Je ne suis pas sûre de ce qui l’a fait changer d’avis, mais elle m’a inscrite pour un scanner ce jour-là. Je suis entrée dans la pièce en sanglotant devant l’échographiste, je l’ai suppliée de me donner un peu d’espoir. Je crois que j’ai failli casser la main de mon mari quand j’étais allongée et que je regardais l’écran. La baguette est passée sur mon ventre, l’échographiste a zoomé, notre bébé était là. Comme elle zoomait encore plus, nous avons vu un scintillement, c’était un battement de coeur !

Notre bébé se battait dur pour s’accrocher, mais nous n’étions pas sortis d’affaire

De retour à la clinique, la sage-femme a dit que nous pouvions encore faire une fausse couche, mais qu’elle allait voir si l’un des médecins pouvait m’aider. M’aider, de quelle manière ? Le médecin a accepté de me mettre sous un médicament hormonal appelé Cyclogest et de commencer à prendre une petite dose d’aspirine. J’étais tellement heureuse que quelqu’un soit enfin de mon côté. J’ai pris les comprimés jusqu’à 16 semaines, jusqu’à ce que le placenta soit complètement formé et puisse prendre en charge la production d’hormones que, pour une raison quelconque, mon corps ne produisait pas.

J’ai eu des effets secondaires terribles ainsi que de mauvaises nausées matinales. Nous avions des scanners chaque semaine pour vérifier le bébé, chaque fois je pleurais quand je voyais le cœur battre. Mon petit bébé arc-en-ciel.

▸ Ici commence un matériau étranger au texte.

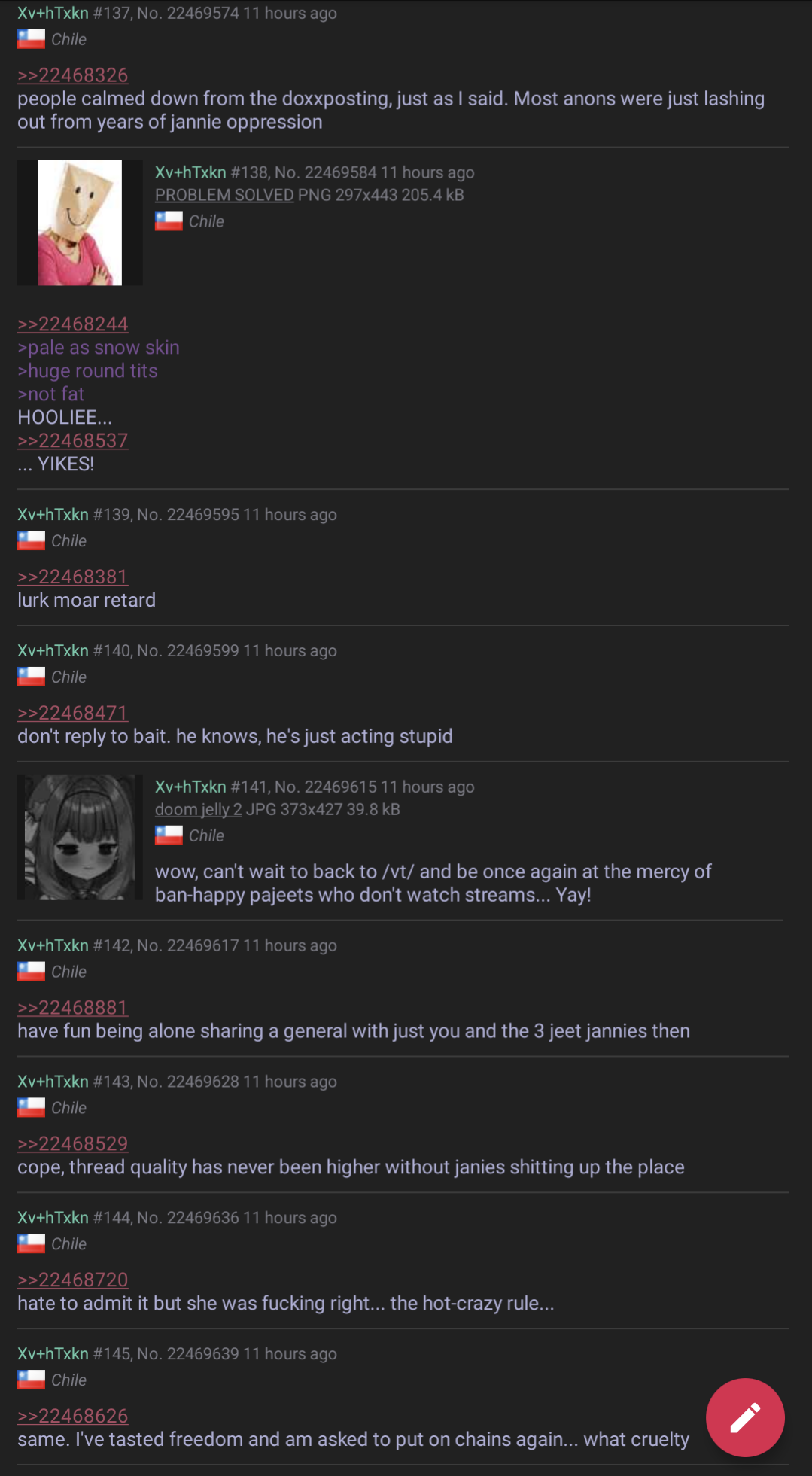The width and height of the screenshot is (812, 1476).
Task: Click the Chile flag on post #145
Action: (31, 1380)
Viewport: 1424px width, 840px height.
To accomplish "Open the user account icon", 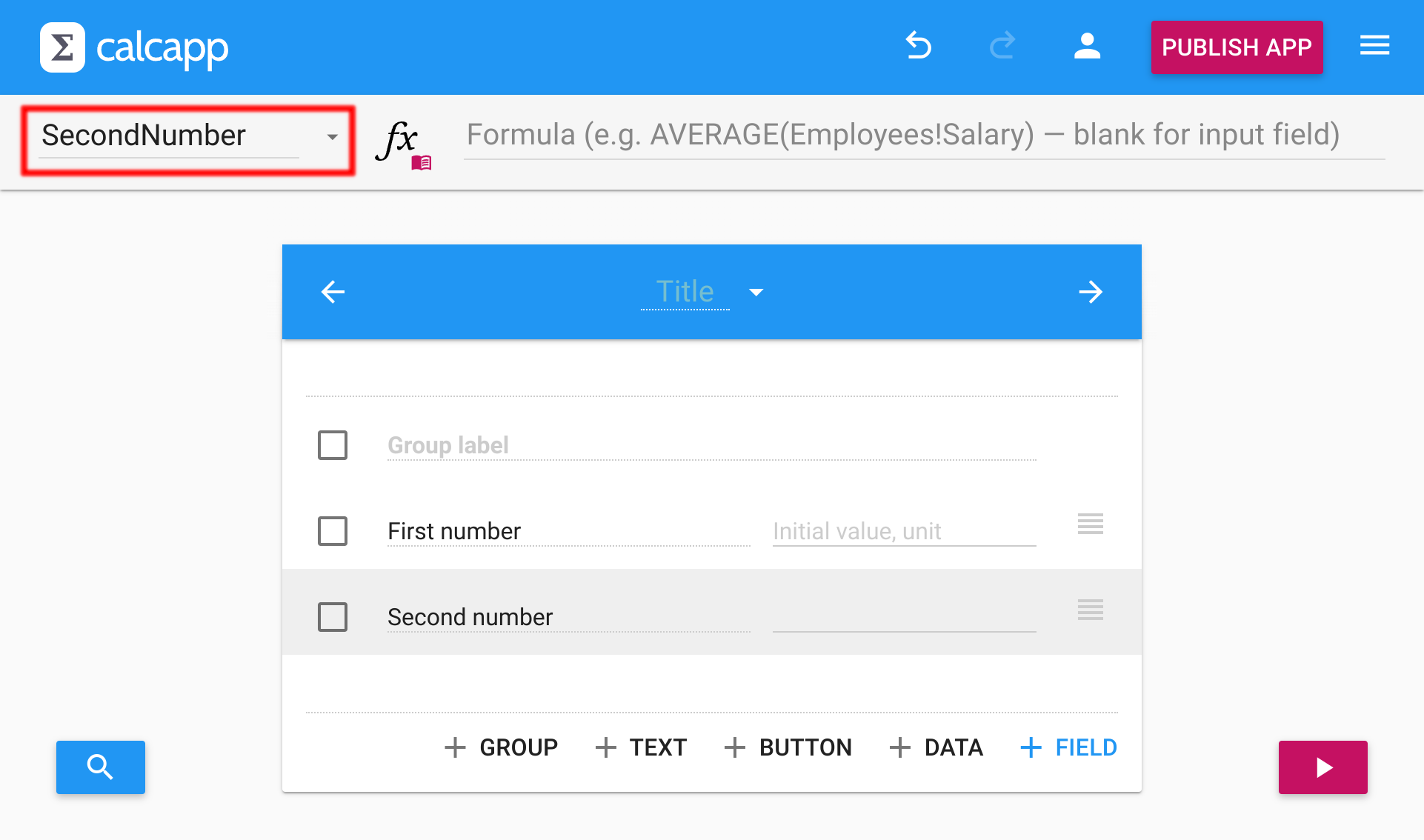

Je suis maintenant enceinte de 39 semaines en écrivant ceci, attendant que mon petit fasse son entrée. Tout au long de cette grossesse, j’ai connu des hauts et des bas, j’ai été nerveuse et excitée. Mais j’ai appris qu’une fausse couche ne doit en aucun cas être balayée sous le tapis. J’ai maintenant 26 ans, j’ai passé 8 ans à cacher mon histoire et ma douleur.

S’élever contre la stigmatisation et l’explication  » ces choses arrivent  » que nous donnent l’hôpital/les médecins. Je ne sais toujours pas pourquoi j’ai subi de multiples pertes, on ne m’a jamais proposé de test. Je suis reconnaissante qu’on m’ait proposé de l’aide au début de cette grossesse, mais je me demande toujours si je serai capable de supporter une grossesse sans aide.